◆ Instructions for the task: Please copy exactly the lines that begin with the one containing "Opérations sur les gaz (157, 160)" and end with the last line of the entries.

[Dataset entries]

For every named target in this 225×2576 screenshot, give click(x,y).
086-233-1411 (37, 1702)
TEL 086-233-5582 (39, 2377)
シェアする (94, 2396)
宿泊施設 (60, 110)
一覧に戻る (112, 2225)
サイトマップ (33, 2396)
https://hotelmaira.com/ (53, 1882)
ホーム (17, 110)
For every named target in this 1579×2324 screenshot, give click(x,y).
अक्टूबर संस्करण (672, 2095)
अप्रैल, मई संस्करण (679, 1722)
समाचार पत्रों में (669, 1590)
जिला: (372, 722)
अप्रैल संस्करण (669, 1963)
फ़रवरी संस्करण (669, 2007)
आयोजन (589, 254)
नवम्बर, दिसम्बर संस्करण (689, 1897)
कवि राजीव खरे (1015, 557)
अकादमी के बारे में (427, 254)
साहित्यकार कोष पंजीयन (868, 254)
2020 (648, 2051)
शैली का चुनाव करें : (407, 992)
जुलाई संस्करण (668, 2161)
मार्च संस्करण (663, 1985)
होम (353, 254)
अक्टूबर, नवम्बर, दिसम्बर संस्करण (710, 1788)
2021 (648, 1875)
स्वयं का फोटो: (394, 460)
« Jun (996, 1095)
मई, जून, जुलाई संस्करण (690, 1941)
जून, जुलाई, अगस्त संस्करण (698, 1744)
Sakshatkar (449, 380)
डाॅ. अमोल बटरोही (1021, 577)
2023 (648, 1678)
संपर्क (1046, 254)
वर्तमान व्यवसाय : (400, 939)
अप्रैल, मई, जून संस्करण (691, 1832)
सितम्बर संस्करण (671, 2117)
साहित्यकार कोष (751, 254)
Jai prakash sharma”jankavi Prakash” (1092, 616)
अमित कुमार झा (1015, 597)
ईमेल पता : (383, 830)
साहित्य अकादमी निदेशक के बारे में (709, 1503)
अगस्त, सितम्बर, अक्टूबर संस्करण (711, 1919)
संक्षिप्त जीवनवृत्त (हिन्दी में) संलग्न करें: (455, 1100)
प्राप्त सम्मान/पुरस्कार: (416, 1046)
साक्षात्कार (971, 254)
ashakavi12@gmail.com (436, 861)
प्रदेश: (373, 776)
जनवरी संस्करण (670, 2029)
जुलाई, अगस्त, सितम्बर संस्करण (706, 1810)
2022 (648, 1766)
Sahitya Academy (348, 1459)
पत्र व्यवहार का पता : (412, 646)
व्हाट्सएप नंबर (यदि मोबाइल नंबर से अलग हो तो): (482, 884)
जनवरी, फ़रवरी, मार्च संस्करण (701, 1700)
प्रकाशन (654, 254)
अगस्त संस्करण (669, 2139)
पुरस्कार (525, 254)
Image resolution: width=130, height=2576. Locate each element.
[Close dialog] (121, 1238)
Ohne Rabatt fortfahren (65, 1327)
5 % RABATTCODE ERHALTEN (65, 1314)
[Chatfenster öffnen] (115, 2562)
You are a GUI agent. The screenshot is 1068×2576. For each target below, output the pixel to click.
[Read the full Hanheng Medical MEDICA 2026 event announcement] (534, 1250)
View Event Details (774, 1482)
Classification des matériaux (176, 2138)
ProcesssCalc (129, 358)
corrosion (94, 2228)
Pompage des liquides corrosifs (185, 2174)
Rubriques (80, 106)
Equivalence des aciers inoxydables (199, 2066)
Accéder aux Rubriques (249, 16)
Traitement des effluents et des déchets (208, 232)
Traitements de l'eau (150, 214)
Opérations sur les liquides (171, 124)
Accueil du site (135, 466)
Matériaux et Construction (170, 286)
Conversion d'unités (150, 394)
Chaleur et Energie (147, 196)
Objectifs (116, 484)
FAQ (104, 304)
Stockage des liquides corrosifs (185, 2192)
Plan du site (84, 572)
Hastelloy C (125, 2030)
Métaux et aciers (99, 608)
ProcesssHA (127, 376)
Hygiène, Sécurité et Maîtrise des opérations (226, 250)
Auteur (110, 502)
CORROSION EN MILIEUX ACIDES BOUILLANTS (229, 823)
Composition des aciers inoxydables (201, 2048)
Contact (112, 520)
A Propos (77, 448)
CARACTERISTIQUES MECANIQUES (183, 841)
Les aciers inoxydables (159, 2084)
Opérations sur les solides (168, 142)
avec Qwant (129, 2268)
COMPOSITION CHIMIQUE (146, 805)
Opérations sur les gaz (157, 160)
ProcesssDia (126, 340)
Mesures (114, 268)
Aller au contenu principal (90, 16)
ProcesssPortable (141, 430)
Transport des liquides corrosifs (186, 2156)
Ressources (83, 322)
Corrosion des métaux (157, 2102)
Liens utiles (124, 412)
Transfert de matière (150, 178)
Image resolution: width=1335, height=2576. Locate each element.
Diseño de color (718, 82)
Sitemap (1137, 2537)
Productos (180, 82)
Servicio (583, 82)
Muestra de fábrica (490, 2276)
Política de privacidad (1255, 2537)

◆ Response box:
Opérations sur les gaz (157, 160)
ProcesssDia (126, 340)
Mesures (114, 268)
Aller au contenu principal (90, 16)
ProcesssPortable (141, 430)
Transport des liquides corrosifs (186, 2156)
Ressources (83, 322)
Corrosion des métaux (157, 2102)
Liens utiles (124, 412)
Transfert de matière (150, 178)
Image resolution: width=1335, height=2576. Locate each element.
Diseño de color (718, 82)
Sitemap (1137, 2537)
Productos (180, 82)
Servicio (583, 82)
Muestra de fábrica (490, 2276)
Política de privacidad (1255, 2537)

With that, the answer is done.